Information:

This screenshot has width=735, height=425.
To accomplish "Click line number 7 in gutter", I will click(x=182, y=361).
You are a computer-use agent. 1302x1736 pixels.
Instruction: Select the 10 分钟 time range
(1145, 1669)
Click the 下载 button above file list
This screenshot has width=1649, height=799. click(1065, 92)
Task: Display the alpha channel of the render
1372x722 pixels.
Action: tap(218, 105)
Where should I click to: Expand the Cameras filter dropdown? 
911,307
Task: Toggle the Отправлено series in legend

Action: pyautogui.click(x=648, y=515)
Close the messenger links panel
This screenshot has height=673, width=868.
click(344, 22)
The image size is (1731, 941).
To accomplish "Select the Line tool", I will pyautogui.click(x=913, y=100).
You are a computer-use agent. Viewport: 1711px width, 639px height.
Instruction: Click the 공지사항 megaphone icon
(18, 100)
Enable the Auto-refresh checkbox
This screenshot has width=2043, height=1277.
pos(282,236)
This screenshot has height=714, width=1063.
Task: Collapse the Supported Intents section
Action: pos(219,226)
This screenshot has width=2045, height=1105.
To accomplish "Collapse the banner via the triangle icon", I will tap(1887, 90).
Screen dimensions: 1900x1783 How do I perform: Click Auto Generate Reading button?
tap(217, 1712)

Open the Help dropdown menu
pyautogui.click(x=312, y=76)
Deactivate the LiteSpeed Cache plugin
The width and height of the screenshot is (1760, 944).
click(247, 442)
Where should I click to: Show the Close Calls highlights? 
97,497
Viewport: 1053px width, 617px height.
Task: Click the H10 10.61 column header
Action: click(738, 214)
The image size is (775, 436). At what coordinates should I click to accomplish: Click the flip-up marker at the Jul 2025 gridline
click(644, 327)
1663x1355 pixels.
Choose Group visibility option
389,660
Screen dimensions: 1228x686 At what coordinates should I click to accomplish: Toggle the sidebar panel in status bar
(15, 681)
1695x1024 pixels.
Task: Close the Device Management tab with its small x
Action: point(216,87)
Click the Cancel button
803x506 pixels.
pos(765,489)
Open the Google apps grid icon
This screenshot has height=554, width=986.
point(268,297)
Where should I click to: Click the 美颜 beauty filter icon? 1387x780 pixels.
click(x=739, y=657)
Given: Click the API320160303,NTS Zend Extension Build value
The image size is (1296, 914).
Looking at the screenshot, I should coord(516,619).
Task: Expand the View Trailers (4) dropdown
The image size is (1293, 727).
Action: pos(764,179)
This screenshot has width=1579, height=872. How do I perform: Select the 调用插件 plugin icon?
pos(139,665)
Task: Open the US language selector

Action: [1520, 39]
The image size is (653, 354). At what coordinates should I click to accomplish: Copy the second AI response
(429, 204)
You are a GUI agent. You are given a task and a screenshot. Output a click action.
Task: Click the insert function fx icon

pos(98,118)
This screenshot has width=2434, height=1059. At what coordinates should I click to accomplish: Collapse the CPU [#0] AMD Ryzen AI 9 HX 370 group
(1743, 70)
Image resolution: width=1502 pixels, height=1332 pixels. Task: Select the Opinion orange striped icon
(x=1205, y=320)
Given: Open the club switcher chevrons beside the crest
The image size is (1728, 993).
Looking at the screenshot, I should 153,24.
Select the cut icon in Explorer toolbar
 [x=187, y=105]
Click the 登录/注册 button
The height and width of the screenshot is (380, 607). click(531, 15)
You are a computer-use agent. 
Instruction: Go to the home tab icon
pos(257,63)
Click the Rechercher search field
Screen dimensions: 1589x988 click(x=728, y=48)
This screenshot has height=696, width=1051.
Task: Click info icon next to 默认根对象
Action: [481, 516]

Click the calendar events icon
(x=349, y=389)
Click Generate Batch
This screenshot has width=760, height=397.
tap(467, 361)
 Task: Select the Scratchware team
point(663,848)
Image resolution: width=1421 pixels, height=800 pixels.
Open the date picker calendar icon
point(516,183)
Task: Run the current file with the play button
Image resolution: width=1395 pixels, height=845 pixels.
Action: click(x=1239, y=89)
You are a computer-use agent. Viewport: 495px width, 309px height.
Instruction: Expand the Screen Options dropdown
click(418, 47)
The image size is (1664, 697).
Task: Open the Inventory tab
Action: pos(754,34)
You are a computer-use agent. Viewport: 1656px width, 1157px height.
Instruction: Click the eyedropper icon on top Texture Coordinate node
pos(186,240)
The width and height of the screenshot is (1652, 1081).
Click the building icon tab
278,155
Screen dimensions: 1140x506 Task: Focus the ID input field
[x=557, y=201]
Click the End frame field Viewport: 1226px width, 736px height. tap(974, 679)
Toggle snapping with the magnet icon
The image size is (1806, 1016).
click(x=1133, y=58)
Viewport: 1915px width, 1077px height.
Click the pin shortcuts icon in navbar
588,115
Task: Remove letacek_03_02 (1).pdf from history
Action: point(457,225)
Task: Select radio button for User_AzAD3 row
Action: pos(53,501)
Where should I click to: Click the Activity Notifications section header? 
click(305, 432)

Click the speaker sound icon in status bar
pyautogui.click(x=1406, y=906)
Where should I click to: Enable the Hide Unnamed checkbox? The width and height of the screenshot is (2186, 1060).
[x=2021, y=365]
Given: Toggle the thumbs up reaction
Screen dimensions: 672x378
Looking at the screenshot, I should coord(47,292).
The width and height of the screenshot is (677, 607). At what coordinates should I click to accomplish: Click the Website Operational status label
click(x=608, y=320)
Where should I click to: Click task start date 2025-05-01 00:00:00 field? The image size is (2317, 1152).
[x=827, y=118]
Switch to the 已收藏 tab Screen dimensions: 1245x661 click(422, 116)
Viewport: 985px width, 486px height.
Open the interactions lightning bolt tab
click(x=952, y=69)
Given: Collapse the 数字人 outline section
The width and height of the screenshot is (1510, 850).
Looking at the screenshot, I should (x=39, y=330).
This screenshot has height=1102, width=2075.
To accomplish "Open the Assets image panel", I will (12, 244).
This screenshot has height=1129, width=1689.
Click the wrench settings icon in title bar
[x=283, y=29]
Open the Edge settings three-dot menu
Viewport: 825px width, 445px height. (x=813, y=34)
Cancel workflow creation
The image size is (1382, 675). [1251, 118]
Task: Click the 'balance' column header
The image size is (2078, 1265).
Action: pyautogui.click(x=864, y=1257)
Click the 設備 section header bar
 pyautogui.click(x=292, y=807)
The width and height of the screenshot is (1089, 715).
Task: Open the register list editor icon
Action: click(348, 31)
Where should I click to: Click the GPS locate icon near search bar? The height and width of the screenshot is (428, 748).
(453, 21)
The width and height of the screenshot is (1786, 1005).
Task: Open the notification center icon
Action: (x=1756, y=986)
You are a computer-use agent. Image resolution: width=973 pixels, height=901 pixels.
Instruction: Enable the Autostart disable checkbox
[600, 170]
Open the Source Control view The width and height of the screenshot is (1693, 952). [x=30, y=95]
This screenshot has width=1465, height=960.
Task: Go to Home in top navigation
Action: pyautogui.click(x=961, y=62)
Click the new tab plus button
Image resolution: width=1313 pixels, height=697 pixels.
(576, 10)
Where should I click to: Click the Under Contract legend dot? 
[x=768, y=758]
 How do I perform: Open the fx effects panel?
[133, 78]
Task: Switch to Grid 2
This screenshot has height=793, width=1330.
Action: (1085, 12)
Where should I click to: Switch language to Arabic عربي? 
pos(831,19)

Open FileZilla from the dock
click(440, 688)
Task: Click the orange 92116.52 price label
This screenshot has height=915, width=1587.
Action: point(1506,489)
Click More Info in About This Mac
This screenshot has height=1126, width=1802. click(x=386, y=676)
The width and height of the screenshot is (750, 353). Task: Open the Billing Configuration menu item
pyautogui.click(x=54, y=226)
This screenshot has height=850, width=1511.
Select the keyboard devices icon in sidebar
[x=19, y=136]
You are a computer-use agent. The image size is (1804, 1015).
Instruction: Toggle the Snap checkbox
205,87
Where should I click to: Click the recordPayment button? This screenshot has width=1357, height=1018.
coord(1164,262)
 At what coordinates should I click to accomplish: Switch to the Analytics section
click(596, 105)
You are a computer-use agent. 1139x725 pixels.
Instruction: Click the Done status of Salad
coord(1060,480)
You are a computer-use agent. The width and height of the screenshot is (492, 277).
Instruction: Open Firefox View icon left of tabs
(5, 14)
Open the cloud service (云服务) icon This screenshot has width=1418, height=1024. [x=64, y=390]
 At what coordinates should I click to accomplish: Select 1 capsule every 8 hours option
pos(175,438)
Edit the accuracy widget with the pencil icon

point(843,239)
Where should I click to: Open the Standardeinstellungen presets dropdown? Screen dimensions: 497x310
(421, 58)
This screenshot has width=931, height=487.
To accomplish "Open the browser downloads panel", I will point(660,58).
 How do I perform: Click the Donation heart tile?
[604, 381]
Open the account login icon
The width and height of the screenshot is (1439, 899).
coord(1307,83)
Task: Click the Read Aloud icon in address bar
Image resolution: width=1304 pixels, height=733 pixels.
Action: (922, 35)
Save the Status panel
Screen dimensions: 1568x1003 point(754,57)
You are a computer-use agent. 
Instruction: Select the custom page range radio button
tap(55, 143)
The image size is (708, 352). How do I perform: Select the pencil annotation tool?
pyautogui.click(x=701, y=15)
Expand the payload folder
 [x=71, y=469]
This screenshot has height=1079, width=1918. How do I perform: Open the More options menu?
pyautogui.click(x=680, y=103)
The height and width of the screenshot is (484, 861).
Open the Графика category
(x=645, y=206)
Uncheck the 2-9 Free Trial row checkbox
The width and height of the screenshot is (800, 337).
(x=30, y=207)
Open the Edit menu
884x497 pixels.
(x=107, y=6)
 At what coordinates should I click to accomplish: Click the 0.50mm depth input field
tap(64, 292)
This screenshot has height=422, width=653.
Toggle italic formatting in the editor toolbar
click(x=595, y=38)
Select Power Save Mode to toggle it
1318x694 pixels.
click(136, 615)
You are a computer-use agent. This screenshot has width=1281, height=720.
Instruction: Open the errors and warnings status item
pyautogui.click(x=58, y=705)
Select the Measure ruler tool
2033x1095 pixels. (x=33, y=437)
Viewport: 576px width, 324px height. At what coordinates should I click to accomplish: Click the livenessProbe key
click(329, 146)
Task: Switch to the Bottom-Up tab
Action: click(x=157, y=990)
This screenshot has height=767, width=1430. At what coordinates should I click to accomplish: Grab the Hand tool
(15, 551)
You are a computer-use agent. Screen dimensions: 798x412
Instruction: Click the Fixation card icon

The task: Where the listing above reaches the line that contains "Instruction: Click the eyedropper", start retyping, and finish with the line that contains "Viewport: 1915px width, 1077px height."; reproduce those lines exactly and no others.

Written response:
Instruction: Click the eyedropper icon on top Texture Coordinate node
pos(186,240)
The width and height of the screenshot is (1652, 1081).
Click the building icon tab
278,155
Screen dimensions: 1140x506 Task: Focus the ID input field
[x=557, y=201]
Click the End frame field Viewport: 1226px width, 736px height. tap(974, 679)
Toggle snapping with the magnet icon
The image size is (1806, 1016).
click(x=1133, y=58)
Viewport: 1915px width, 1077px height.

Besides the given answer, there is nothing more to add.